Kristian Lum


2025

pdf bib
The Impossibility of Fair LLMs
Jacy Reese Anthis | Kristian Lum | Michael Ekstrand | Avi Feller | Chenhao Tan
Proceedings of the 63rd Annual Meeting of the Association for Computational Linguistics (Volume 1: Long Papers)

The rise of general-purpose artificial intelligence (AI) systems, particularly large language models (LLMs), has raised pressing moral questions about how to reduce bias and ensure fairness at scale. Researchers have documented a sort of “bias” in the significant correlations between demographics (e.g., race, gender) in LLM prompts and responses, but it remains unclear how LLM fairness could be evaluated with more rigorous definitions, such as group fairness or fair representations. We analyze a variety of technical fairness frameworks and find inherent challenges in each that make the development of a fair LLM intractable. We show that each framework either does not logically extend to the general-purpose AI context or is infeasible in practice, primarily due to the large amounts of unstructured training data and the many potential combinations of human populations, use cases, and sensitive attributes. These inherent challenges would persist for general-purpose AI, including LLMs, even if empirical challenges, such as limited participatory input and limited measurement methods, were overcome. Nonetheless, fairness will remain an important type of model evaluation, and there are still promising research directions, particularly the development of standards for the responsibility of LLM developers, context-specific evaluations, and methods of iterative, participatory, and AI-assisted evaluation that could scale fairness across the diverse contexts of modern human-AI interaction.

pdf bib
Bias in Language Models: Beyond Trick Tests and Towards RUTEd Evaluation
Kristian Lum | Jacy Reese Anthis | Kevin Robinson | Chirag Nagpal | Alexander Nicholas D’Amour
Proceedings of the 63rd Annual Meeting of the Association for Computational Linguistics (Volume 1: Long Papers)
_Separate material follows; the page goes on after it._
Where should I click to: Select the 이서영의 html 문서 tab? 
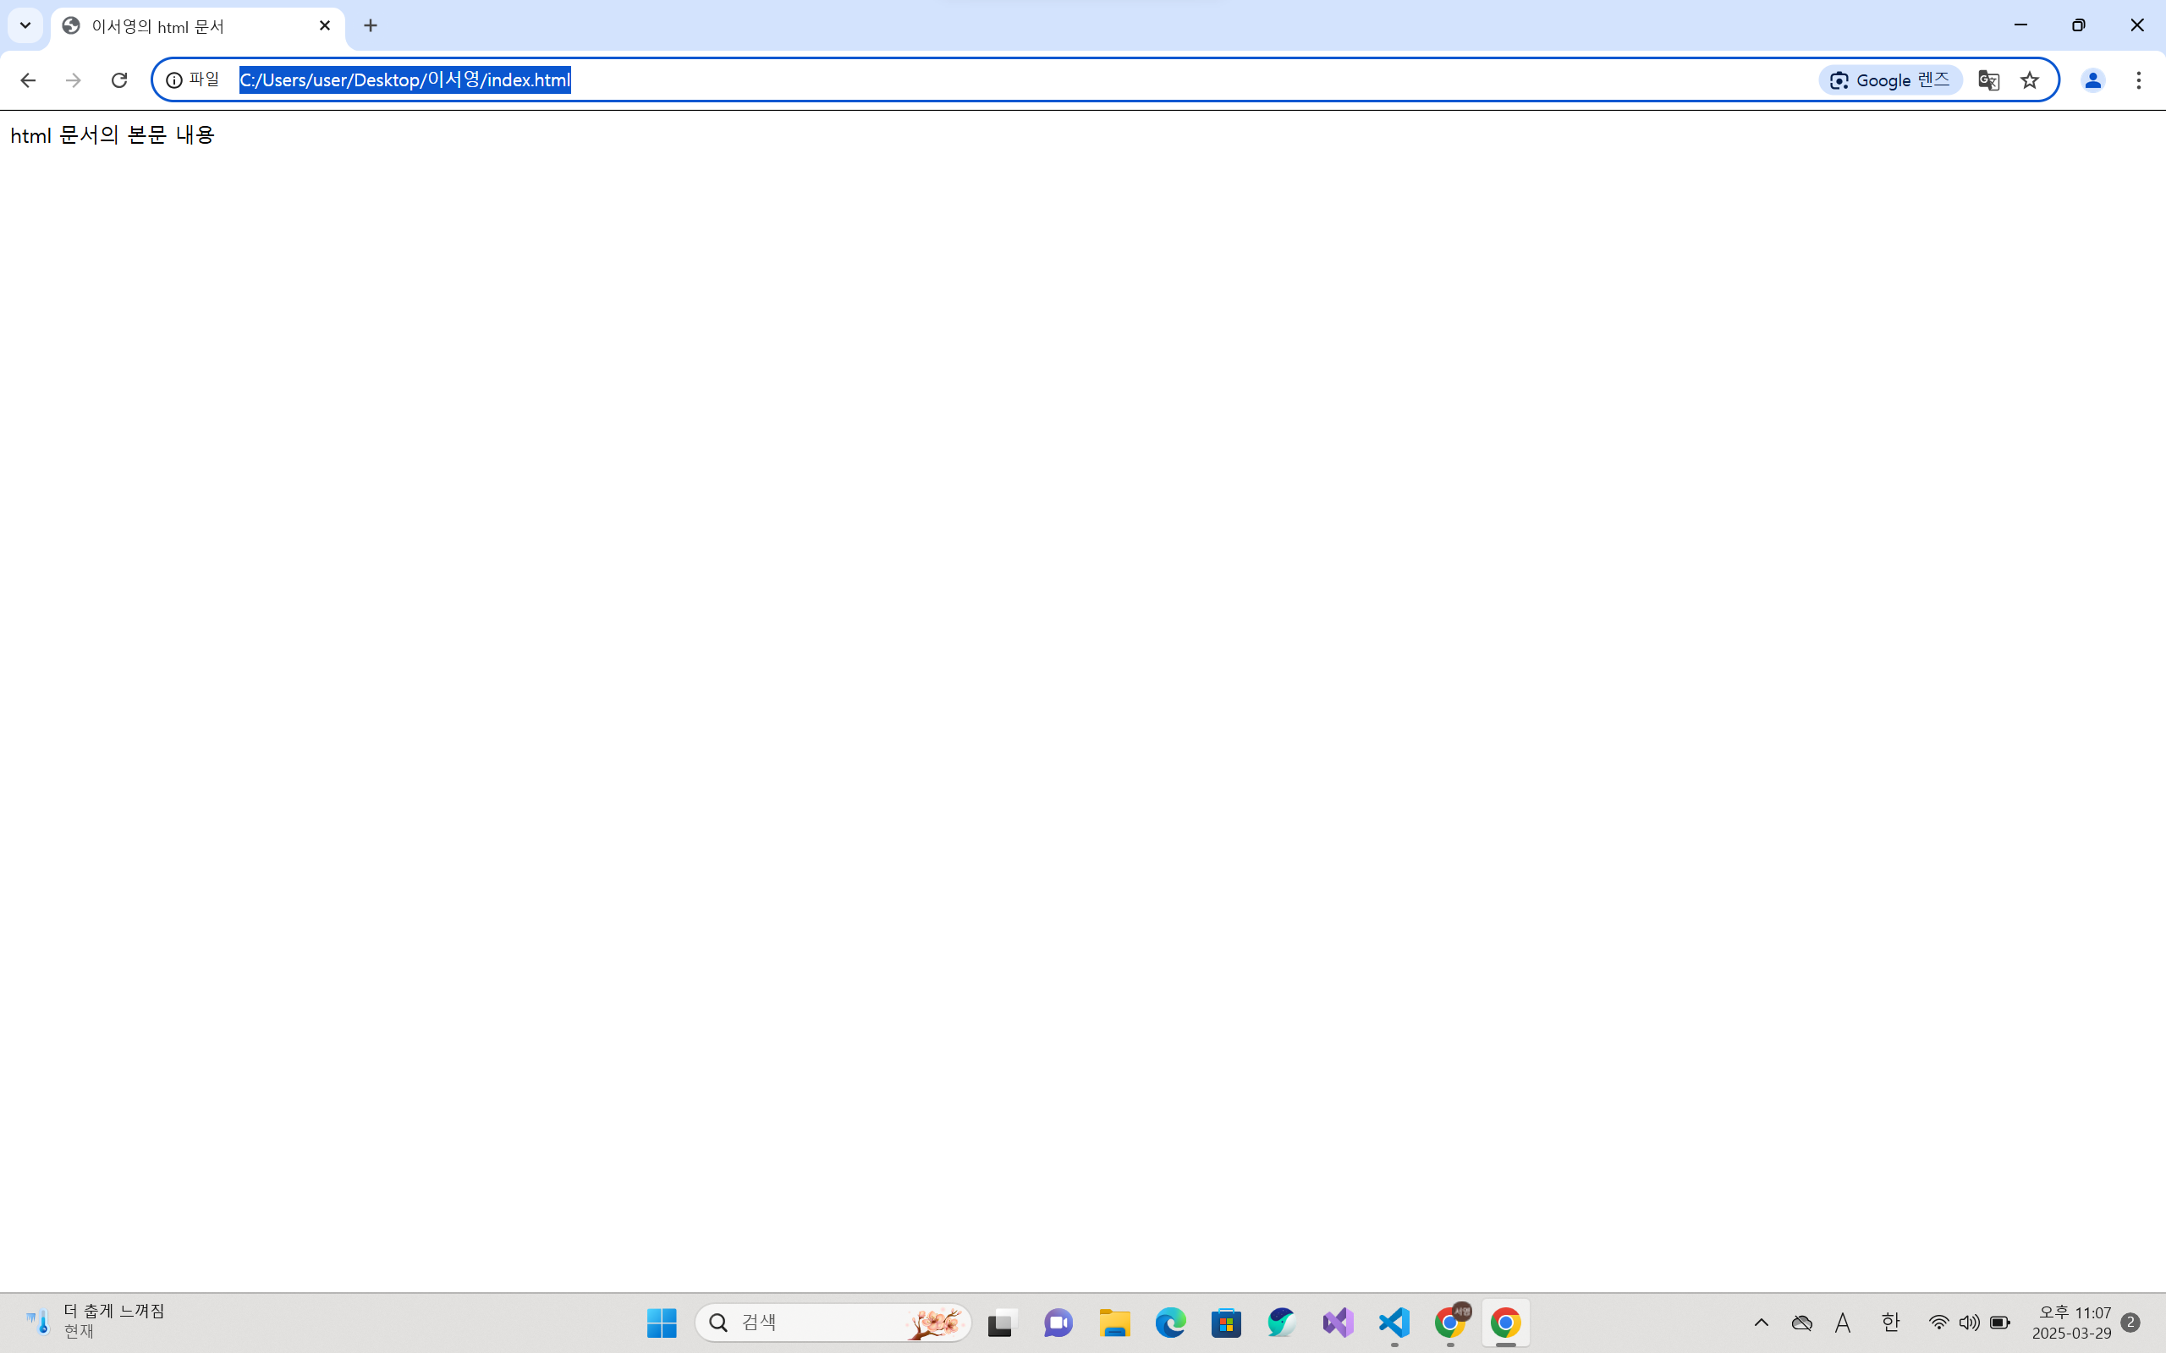point(179,27)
Standard bias benchmarks used for large language models (LLMs) measure the association between social attributes in model inputs and single-word model outputs. We test whether these benchmarks are robust to lengthening the model outputs via a more realistic user prompt, in the commonly studied domain of gender-occupation bias, as a step towards measuring Realistic Use and Tangible Effects (i.e., RUTEd evaluations). From the current literature, we adapt three standard metrics of next-word prediction (neutrality, skew, and stereotype), and we develop analogous RUTEd evaluations in three contexts of real-world LLM use: children’s bedtime stories, user personas, and English language learning exercises. We find that standard bias metrics have no significant correlation with long-form output metrics. For example, selecting the least biased model based on the standard “trick tests” coincides with selecting the least biased model based on longer output no more than random chance. There may not yet be evidence to justify standard benchmarks as reliable proxies of real-world biases, and we encourage further development of context-specific RUTEd evaluations.

2024

pdf bib
STAR: SocioTechnical Approach to Red Teaming Language Models
Laura Weidinger | John F J Mellor | Bernat Guillén Pegueroles | Nahema Marchal | Ravin Kumar | Kristian Lum | Canfer Akbulut | Mark Diaz | A. Stevie Bergman | Mikel D. Rodriguez | Verena Rieser | William Isaac
Proceedings of the 2024 Conference on Empirical Methods in Natural Language Processing

This research introduces STAR, a sociotechnical framework that improves on current best practices for red teaming safety of large language models. STAR makes two key contributions: it enhances steerability by generating parameterised instructions for human red teamers, leading to improved coverage of the risk surface. Parameterised instructions also provide more detailed insights into model failures at no increased cost. Second, STAR improves signal quality by matching demographics to assess harms for specific groups, resulting in more sensitive annotations. STAR further employs a novel step of arbitration to leverage diverse viewpoints and improve label reliability, treating disagreement not as noise but as a valuable contribution to signal quality.